Unless it can be demonstrated that contact has been prevented or adequately controlled, employers must use a suitable methodology to monitor their employees’ exposure to hazardous substances. Where there is a substance/process specified in Schedule 6 or a reasonable likelihood that an identifiable disease or health condition might arise from exposure, affected employees must be enrolled in a suitable health surveillance programme (so long as there valid techniques for identifying the indications of the disease or effect).
Monitoring needs to be carried out on a regular basis (for substances or processes listed in Schedule 5 there is a specified minimum frequency) and records kept for a minimum of 40 years from last entry for personal monitoring and 5 years from last entry for other monitoring.
Health surveillance should be conducted under the supervision of a relevant doctor at least annually.
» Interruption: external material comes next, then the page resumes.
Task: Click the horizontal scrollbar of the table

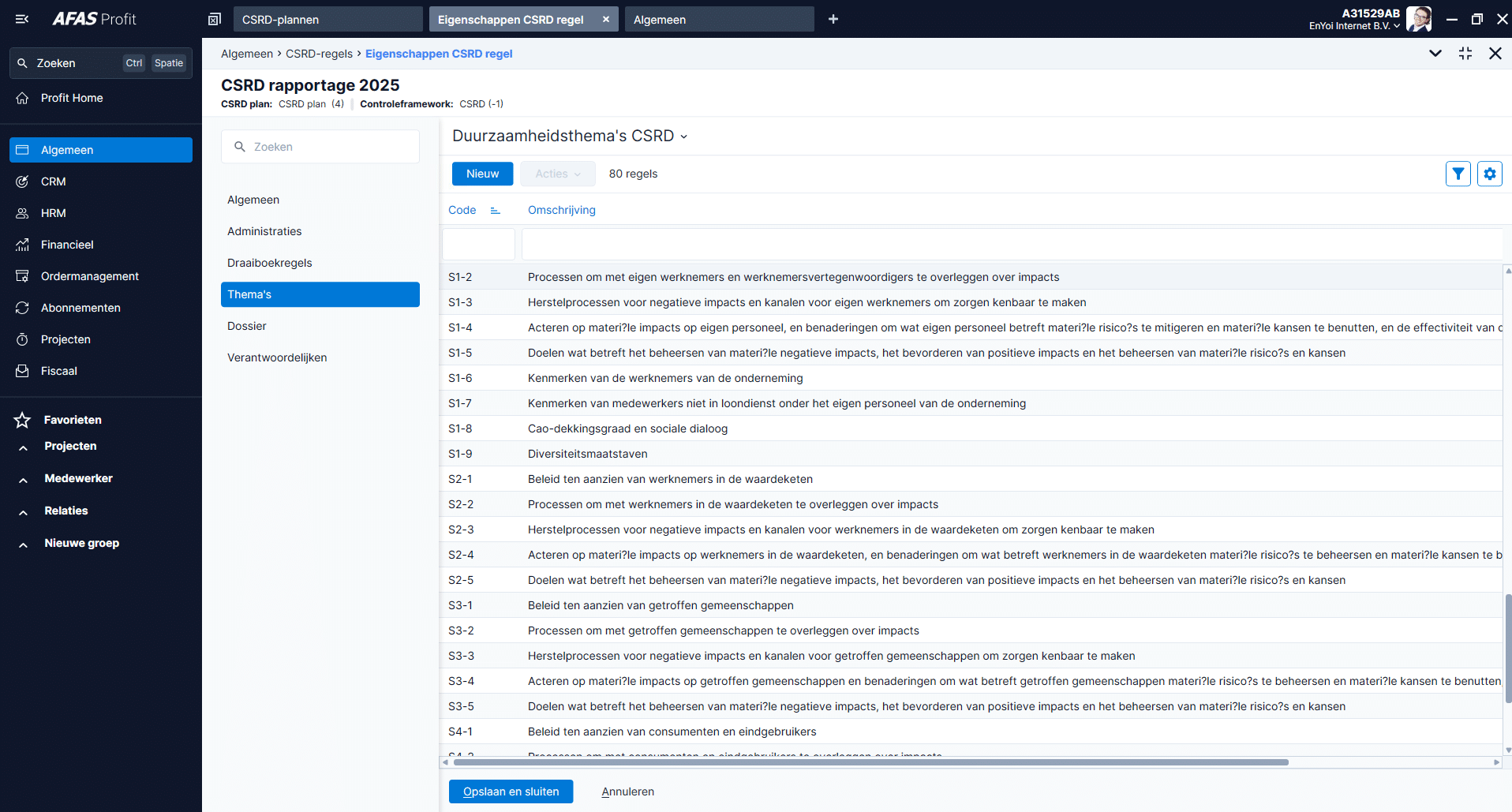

If a relevant doctor decides that an employee should be excluded from continued exposure to a substance/process or conditions, the employer must comply with this advice.
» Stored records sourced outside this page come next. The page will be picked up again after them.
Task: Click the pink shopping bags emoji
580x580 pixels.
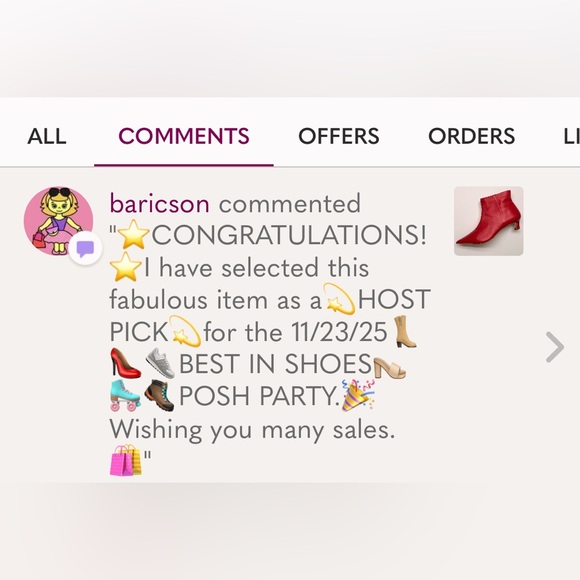Action: [x=126, y=460]
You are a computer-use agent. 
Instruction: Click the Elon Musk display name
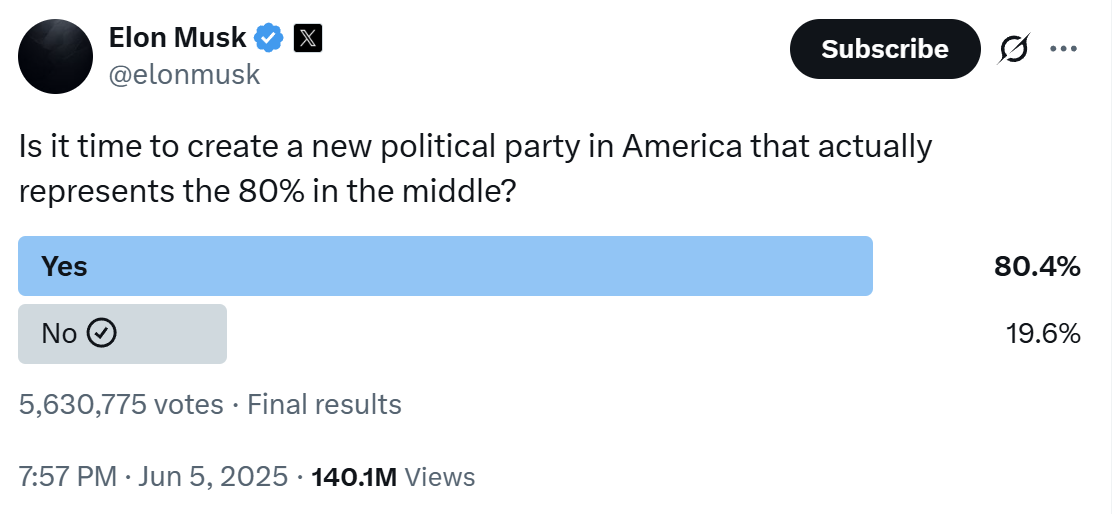click(177, 38)
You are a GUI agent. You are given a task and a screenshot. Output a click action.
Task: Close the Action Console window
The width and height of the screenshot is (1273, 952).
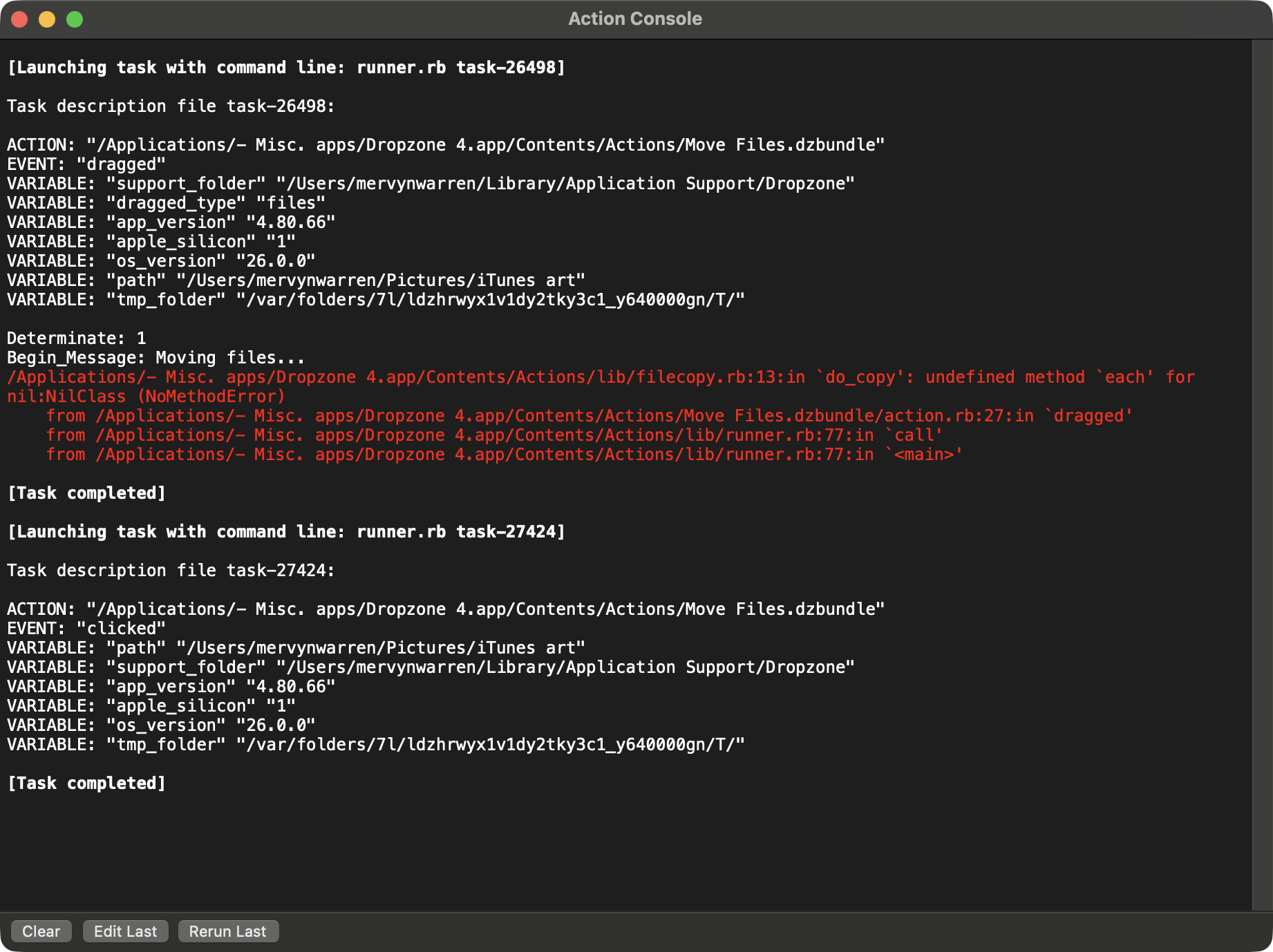coord(19,19)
Employees are required to co-operate with their employer regarding health surveillance, attend associated appointments (arranged during working hours at the employer’s instruction and expense) and, where this relates to substance/process specified in Schedule 6, shall give all reasonably required relevant information about his/her health to the relevant doctor.
Employees that are subject to health surveillance must be allowed access to his/her personal monitoring record and copies of those records must be provided by the employer to the Health & Safety Executive (HSE) where required. The HSE should be notified immediately if the organisation ceases to trade and all monitoring records available to them.
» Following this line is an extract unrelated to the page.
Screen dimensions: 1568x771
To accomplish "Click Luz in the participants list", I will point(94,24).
If it’s discovered that an employee has an identifiable disease or adverse health effect as a result of exposure to hazardous substance then their employer must:
“(a) ensure that a suitably qualified person informs the employee accordingly and provides the employee with information and advice regarding further health surveillance;
(b) review the risk assessment;
(c) review any measure taken to comply with regulation 7, taking into account any advice given by a relevant doctor, occupational health professional or by the Executive;
(d) consider assigning the employee to alternative work where there is no risk of further exposure to that substance, taking into account any advice given by a relevant doctor or occupational health professional; and
(e) provide for a review of the health of any other employee who has been similarly exposed, including a medical examination where such an examination is recommended by a relevant doctor, occupational health professional or by the Executive.
The employer must allow the relevant doctor to carry out an inspection of the workplace/activity if they feel that this is necessary. Any appeal (by the employer or the employee) against the recommendation of a relevant doctor to suspend an employee from work activities or to impose conditions upon such work should be made in writing to the HSE within 28 days of receiving the recommendation.